Friday 25 May 2018

Shedding light on the matter



We’ve been intrigued with a rather prescient thriller entitled Drugs to Forget, from Martin Granger which arrives on 4th of June 2018 from Red Door Publishing. Shots are always intrigued with interesting new thriller fiction, so we were delighted when Martin gave us a little insight at what follows in Drugs to Forget.

You would think that you wouldn’t need any lights when filming in sun soaked Africa. In fact, quite the opposite is true. One can light a windowless room with a candle but when you compete with the sun you need kilowatts of power. This was the situation we found ourselves in when filming a village hospital in the middle of the day. The African electrician shrugged his shoulders. Not enough power from the mains to light our biggest lamps. There are some disadvantages in filming in developing areas but every cloud has a silver lining. The hospital doctor was friends with the local power company. The local power company being Tanaka, an elderly man who looked after the small electrical sub-station on the hill.
‘I’ll wind up the voltage,’ he said, ‘We leave it low so there’s more to go around.’ He looked at his watch, it was lunchtime. ‘I’ll also cycle around the village to tell them all to stop cooking.’

It worked. The wards were lit up and we shot the scenes of the sick lying under the mosquito nets. Little did I know at the time that it would be the cornerstone for my new book Drugs to Forget.

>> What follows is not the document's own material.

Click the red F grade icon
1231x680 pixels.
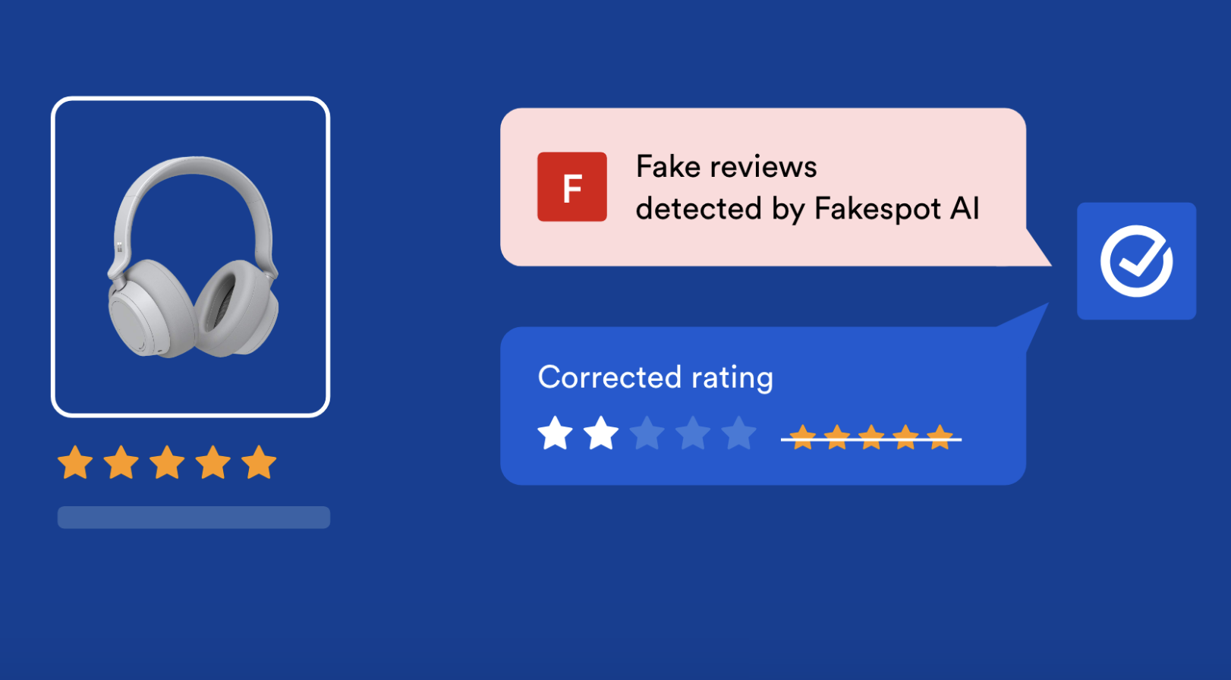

I have spent the last 30 years travelling the world making television documentaries. Each film has presented its own hazards. Threats of violence, travel disasters and disease. All rich material for writing thrillers, and so my fictional production company, Bagatelle Films, takes a similar path. The stories they encounter are remarkably akin to the ones my film crew have experienced, but the underlying narrative is laced with crime. This is dramatic documentary noir.

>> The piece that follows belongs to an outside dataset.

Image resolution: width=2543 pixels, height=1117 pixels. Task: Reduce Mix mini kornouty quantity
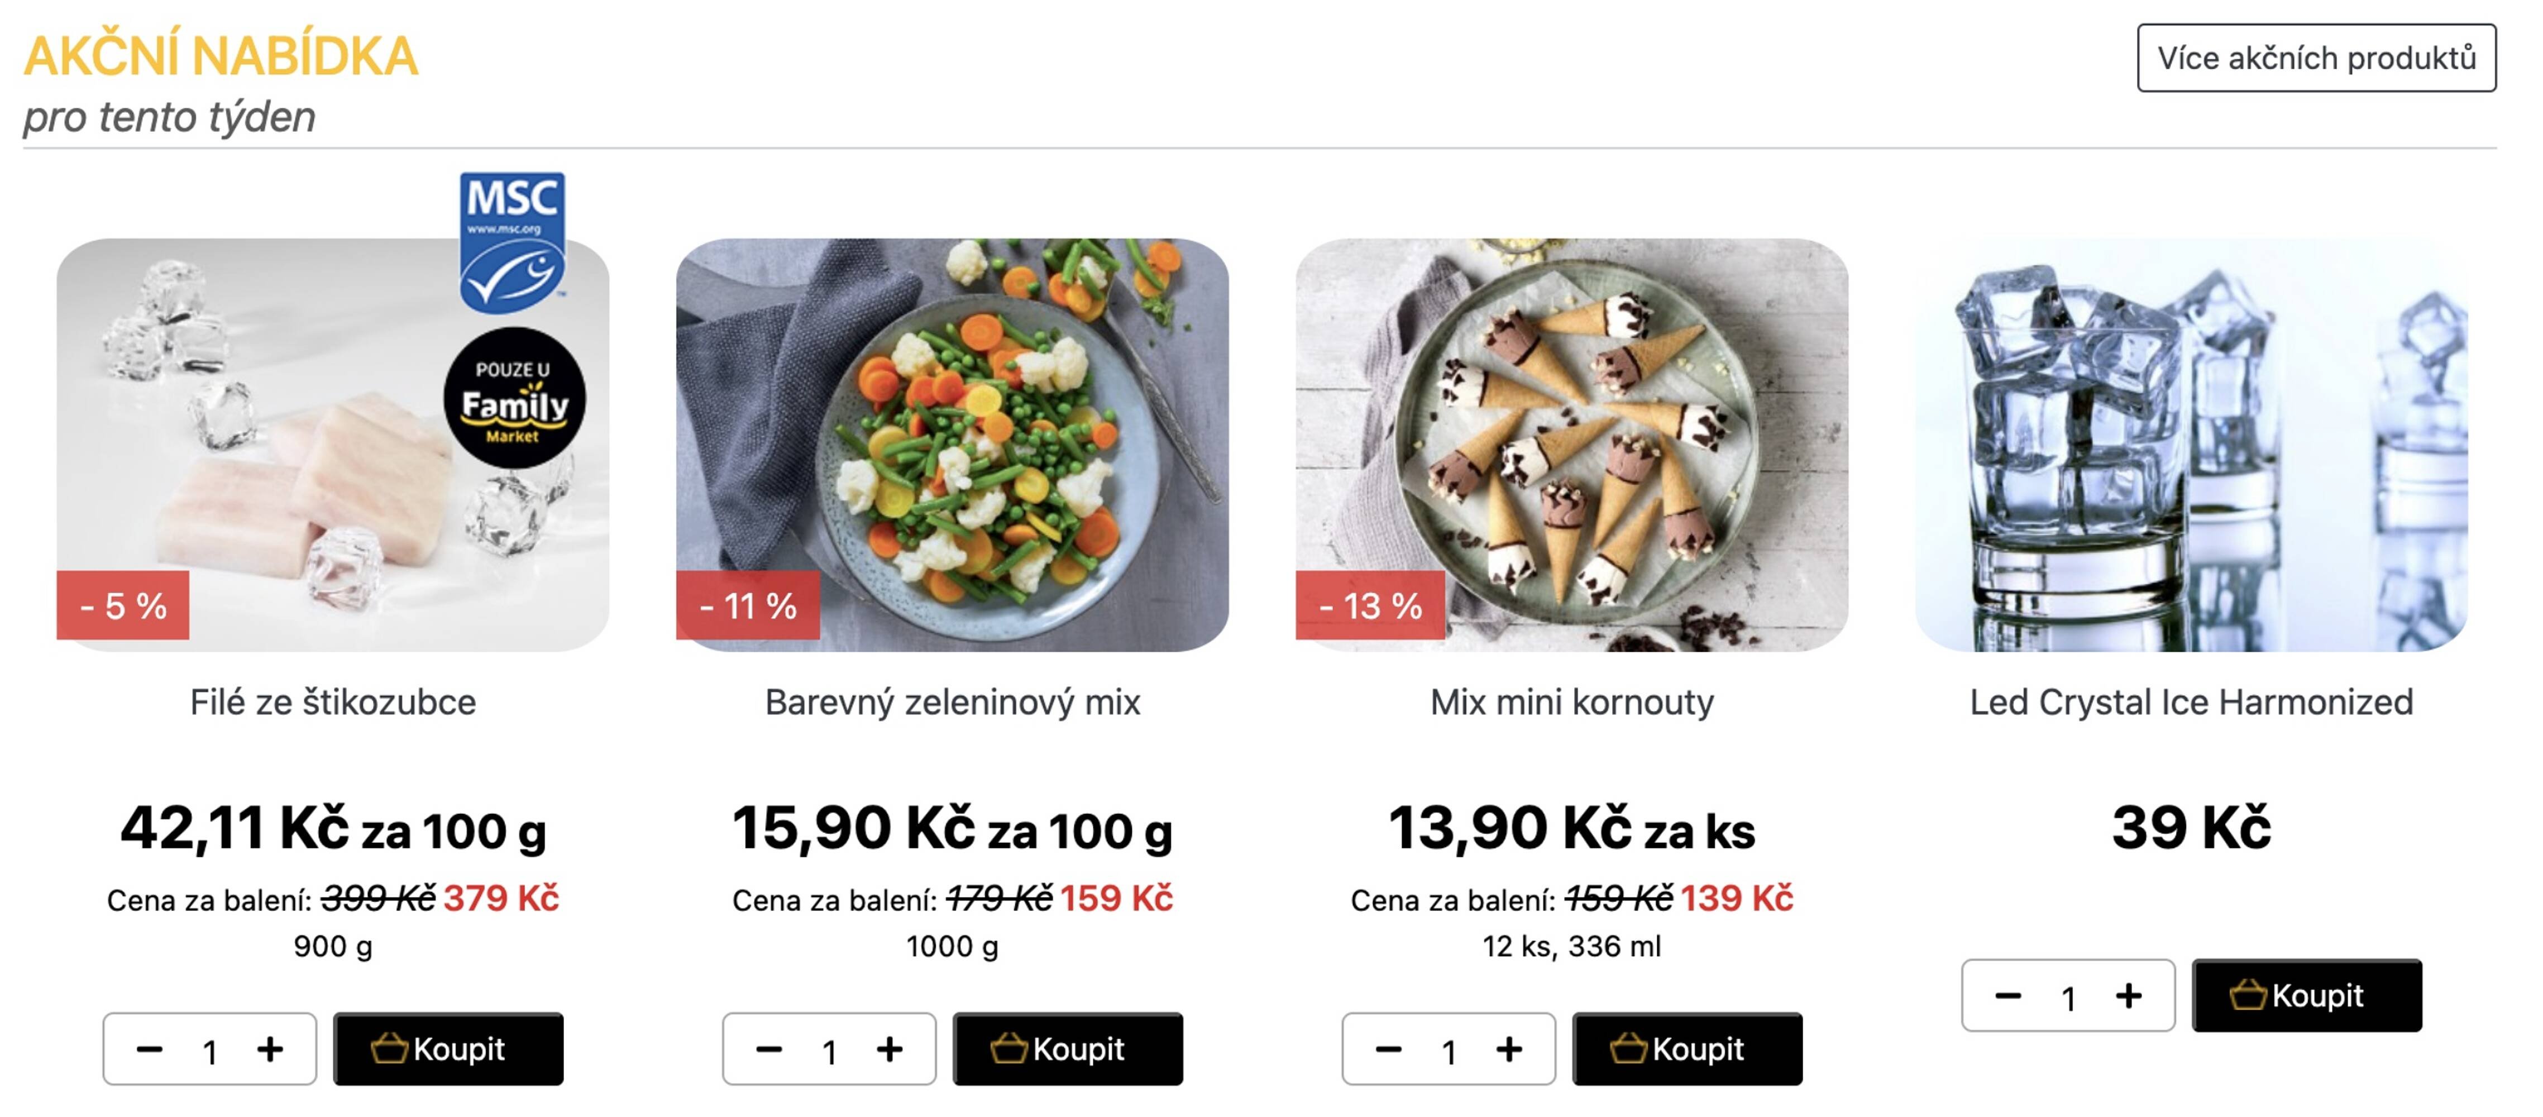[1388, 1049]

In Drugs to Forget Bagatelle Films’ director Nathalie Thompson embarks on a pursuit of drugs and disease. The drugs, produced by an entrepreneurial biotech company; the disease, Ebola. Her investigation leads to Africa, Indonesia and eventually turns to shedding light on the matter closer to home. And talking of light, it’s no coincidence that when she begins filming diseased patients in an African hospital, she sends her electrician on a bicycle trip around the village. Why? To tell them to stop cooking their lunch so that she can light her set. Doesn’t sound believable does it?